First in a 3-part series
Today, everyone expects fast, reliable wireless service both indoors and outdoors, whether it’s for personal use, business applications, or to meet the needs of first responders and public safety personnel.
Looking to the future, an array of new mobile devices – like 5G-capable smartphones, wearables, and Internet of Things (IoT) smart devices – will also require connectivity and increase expectations for quality wireless service everywhere.
For building owners and managers, addressing this soaring demand for wireless capacity requires prompt, smart decisions. Every in-building environment is different, with its own set of challenges. As competing solutions vie for attention, it can be hard to know which one is best for your property.
To help you get started, SOLiD offers this primer to understand standard industry terms and wireless connectivity solutions.
Outdoor Cell Site
Every mobile carrier – Verizon, AT&T, T-Mobile, Sprint, etc. – builds outdoor cell sites, typically referred to as “macrocells,” to provide cellular coverage for their subscribers.
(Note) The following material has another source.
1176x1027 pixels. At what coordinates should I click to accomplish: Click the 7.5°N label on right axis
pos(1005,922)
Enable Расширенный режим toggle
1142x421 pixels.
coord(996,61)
These sites include antennas, a base station receiver, transmitters, GPS, and backup power.
The equipment reliably transmits signals to and from mobile devices in the area. Antennas can be attached to a cell tower placed on a rooftop.
The typical coverage area for a macrocell is up to three miles. Often, multiple carriers and public safety agencies will share a macrocell site to serve their subscribers and support emergency services in the coverage area.
In dense urban areas, cellular equipment can also be placed on utility poles or other types of street furniture to provide service to high demand areas. The coverage range of these installations may be as small as a few hundred feet.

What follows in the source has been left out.